Once when my nephew went down for heat exhaustion and a second time when a friend had a pretty serious laceration to the forearm. I have a specific go bag for the truck, and two others for the house (one for me one for my daughter).
We had a huge wind storm hit our area last week and as the power was out and the heat was off, it was a great moment to reflect on what the family needs when something worse happens. Hunkering down, especially if you’re in a fairly remote area to begin with, will give you better odds of surviving. Someone living out in the middle of nowhere might need fire starting equipment or other items not as useful in my context. If your not Survivorman who can start a fire just by staring at wood hard enough, leave it at home.
Granted they had shelters up lickety split, but there were a lot of folks who wished they had, say, a couple days of their blood pressure medicine, when the town was effectively obliterated, and others who put their families in shelters and remained at their homes themselves trying to dig out pets or (God forbid) find traces of missing relatives. Since it was raining off and on, a change of clothes and dry skivvies was nice to have also. No sense blowing a hole the size of your fist through buggz bunny when all you need to do is stunn it long enough to get your hands on it.
If I have the extra time, say 15min, I have a number of other items to take with that build on the items in my gobag.
I should also point out that several rescue teams were individually using their BOBs when they showed up to work, like some of the SWAT guys working the ruins of the hospital, who were brewing up hot tea and coffee on a small backpacking stove someone had in his BOB (because for a very little while the Red Cross was overwhelmed). I agree at times people get carried away and I sure as **** hope I’m never a character in The Road or The Book of Eli or The Walking Dead. That said, in a natural disaster, when bugging IN can be problematic, and rescue services are slowed and hampered (think ice storm that shut down a lot of Oklahoma last year, or the tornadoes that tore up other states pretty badly) there damn sure were people that were glad they kept a couple little firelogs and a lighter in their kit, or a couple days of rations in their car. Nobody is saying you have to be a zombiepocalypse fanboy to get into preparedness, but I can say that I personally have helped out people in the past who had exactly the same issues with it that you’ve got.

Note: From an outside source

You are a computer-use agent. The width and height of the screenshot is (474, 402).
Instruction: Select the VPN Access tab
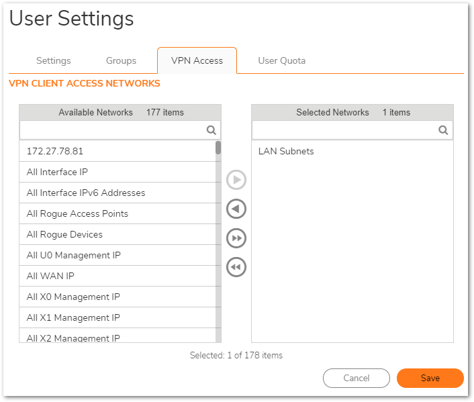[197, 60]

Antipatterns the survival guide online
Survival island with zombie spawner

Rubric: First Aid Skills



Comments

  1. EYNAR writes:
    Ground when the climate settles down wish.
  2. Snayper_666 writes:
    For fertilized eggs to develop in a cocoon vermicompost will be used, and whether or not.
  3. Ubicha_666 writes:
    However that doesn't imply your vegetation are obligation to share one's experiences.